For purposes of this CFI, proposed capabilities should enable real-time reasoning based on battlespace developments. Approaches should be capable of assisting planners and decision-makers with identifying and executing optimal courses of action during wartime engagements. Key capabilities should include: (i) AI algorithms and ML methods applicable to deriving strategies, supporting complex operations, and generating responses in adversarial environments; (ii) functionality for capturing human expertise, learning from subject matter experts, and augmenting warfighter capability through interactive gameplay based on operational use cases; and (iii) the application of domain adaptation techniques to transfer AI strategies and/or machine-learned models into relevant challenge/problem simulations.
Potential approaches may include the development of AI approaches in unclassified game-play domains and methods for transferring derived AI capabilities to either unclassified or classified scenarios.

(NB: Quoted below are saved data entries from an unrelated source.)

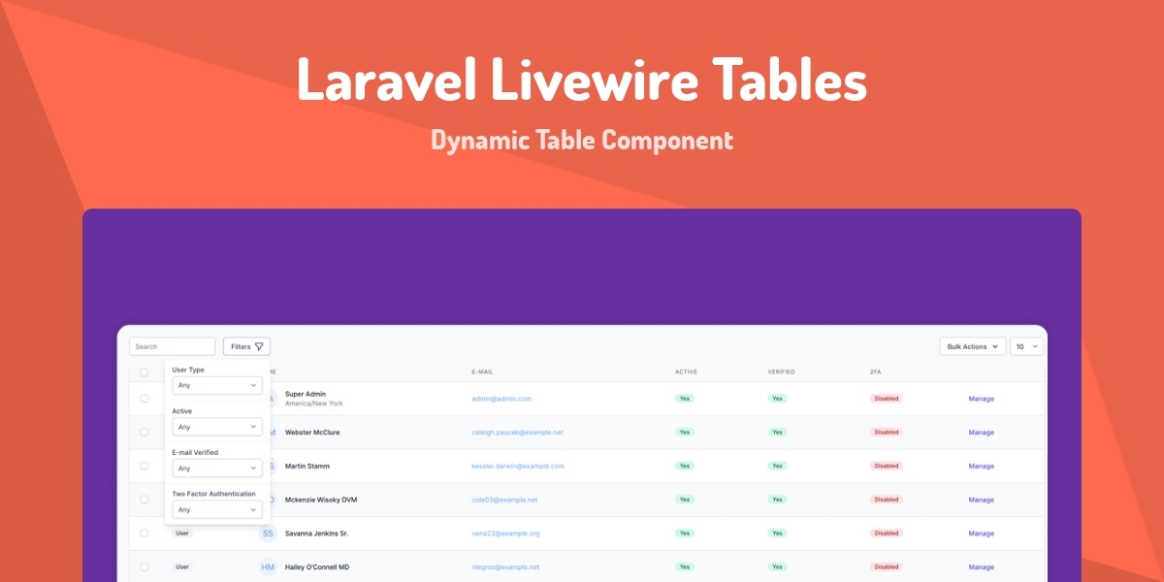Click the funnel icon on the Filters button
This screenshot has width=1164, height=582.
[x=257, y=346]
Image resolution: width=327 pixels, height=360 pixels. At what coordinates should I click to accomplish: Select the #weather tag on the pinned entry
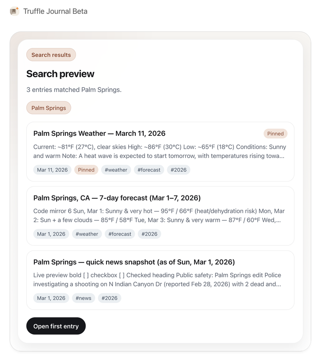click(116, 170)
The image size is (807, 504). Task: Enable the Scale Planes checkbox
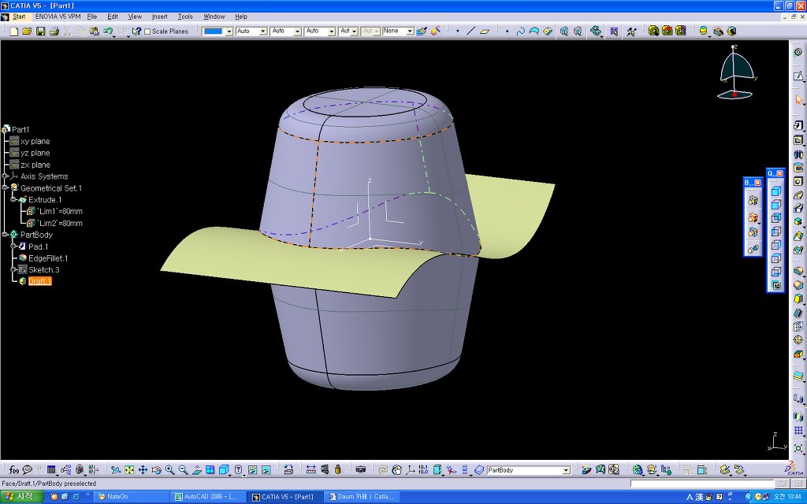[x=147, y=32]
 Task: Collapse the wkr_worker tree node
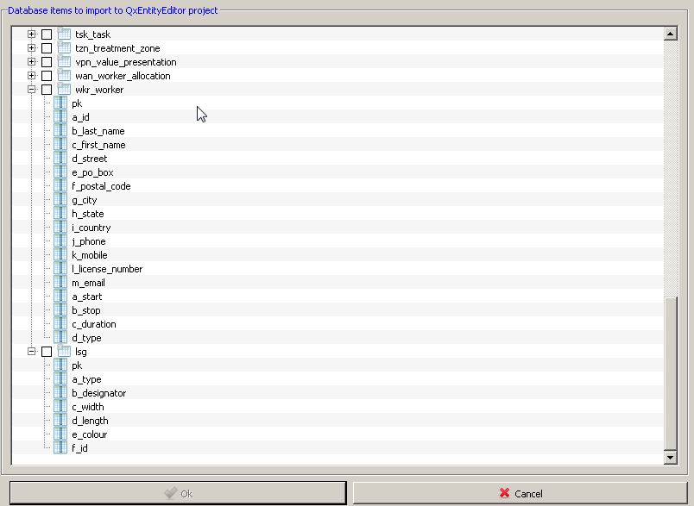[x=32, y=90]
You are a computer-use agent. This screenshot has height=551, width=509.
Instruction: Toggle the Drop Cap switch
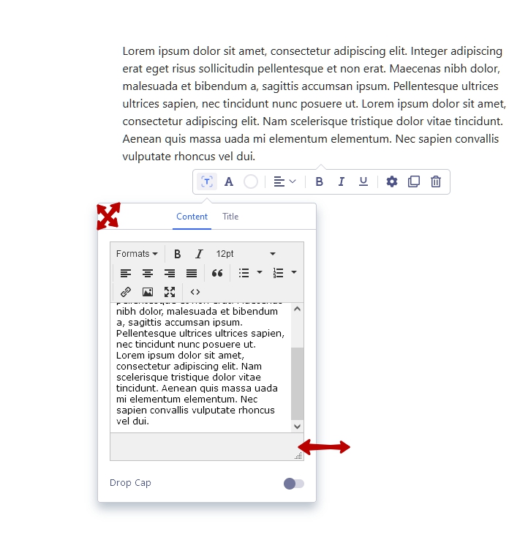[294, 484]
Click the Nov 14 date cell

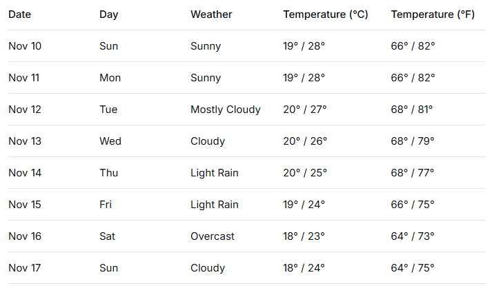tap(25, 173)
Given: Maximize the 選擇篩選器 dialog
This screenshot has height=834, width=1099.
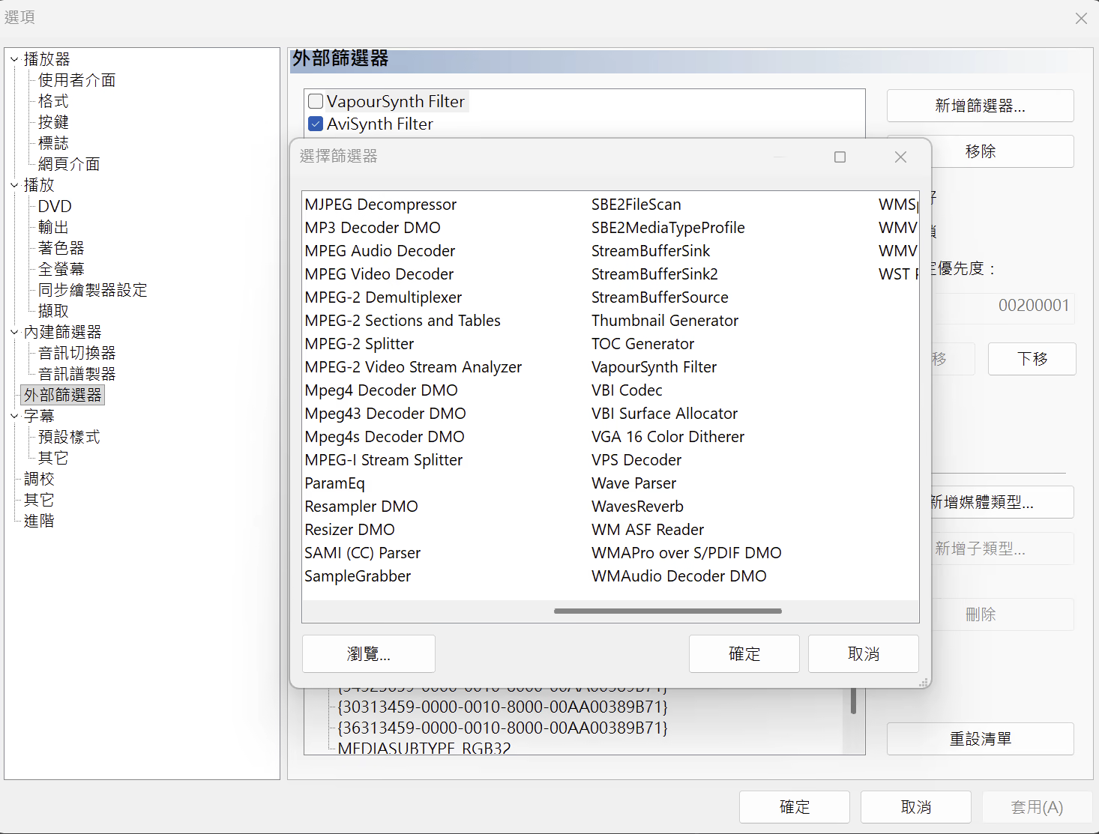Looking at the screenshot, I should (x=840, y=157).
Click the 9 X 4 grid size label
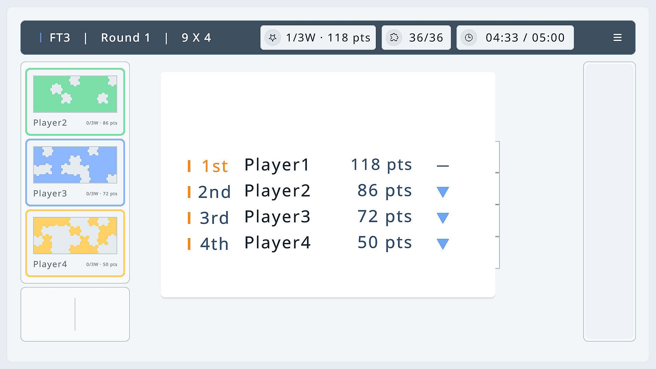The width and height of the screenshot is (656, 369). point(196,38)
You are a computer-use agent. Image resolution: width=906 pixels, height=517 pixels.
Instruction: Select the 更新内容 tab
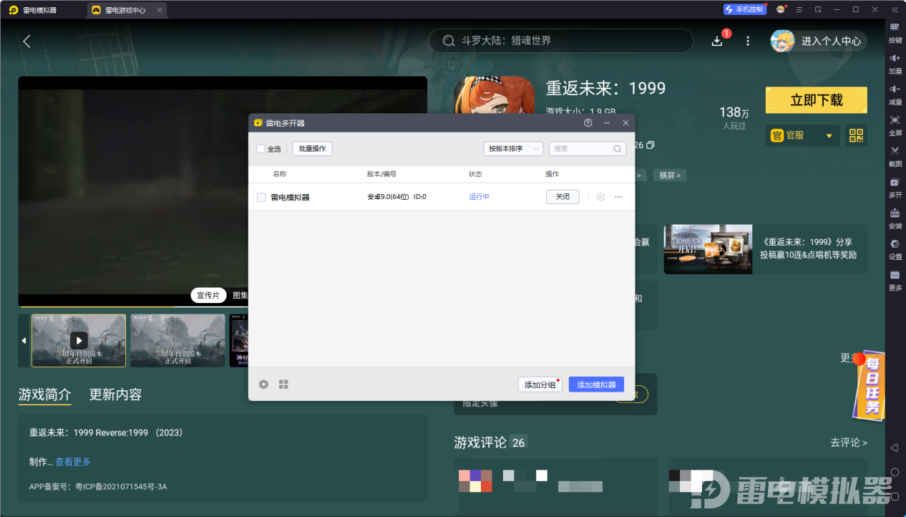[115, 395]
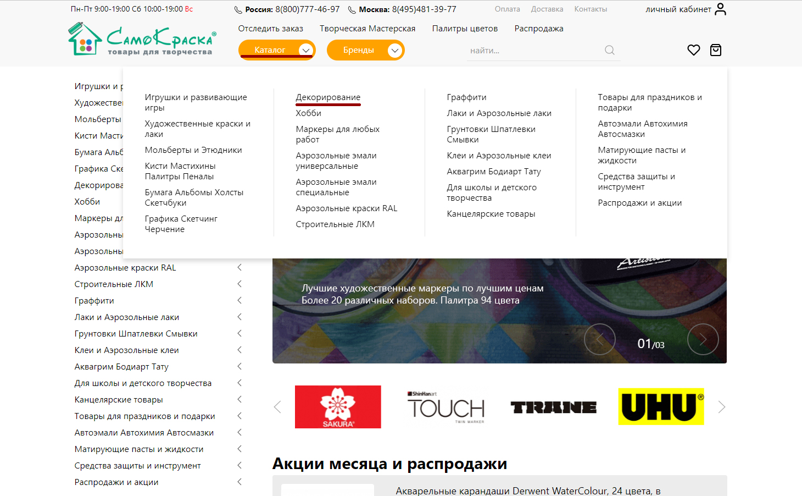The width and height of the screenshot is (802, 496).
Task: Open the Бренды dropdown
Action: pos(365,50)
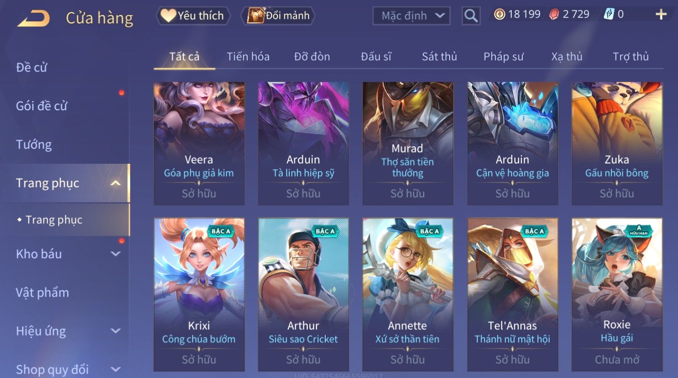Open Vật phẩm in the sidebar

point(42,293)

Special consideration given to proposals that leverage existing game-playing engines to newly developed interactive “simulation” environments based on user-specified battlespace scenarios. Anticipated technical challenges that will need to be addressed in the solution include representation of the game environment, dealing with imperfect information, developing long-term strategy, learning from limited data, learning via interaction with human planners, and domain adaptation and transfer.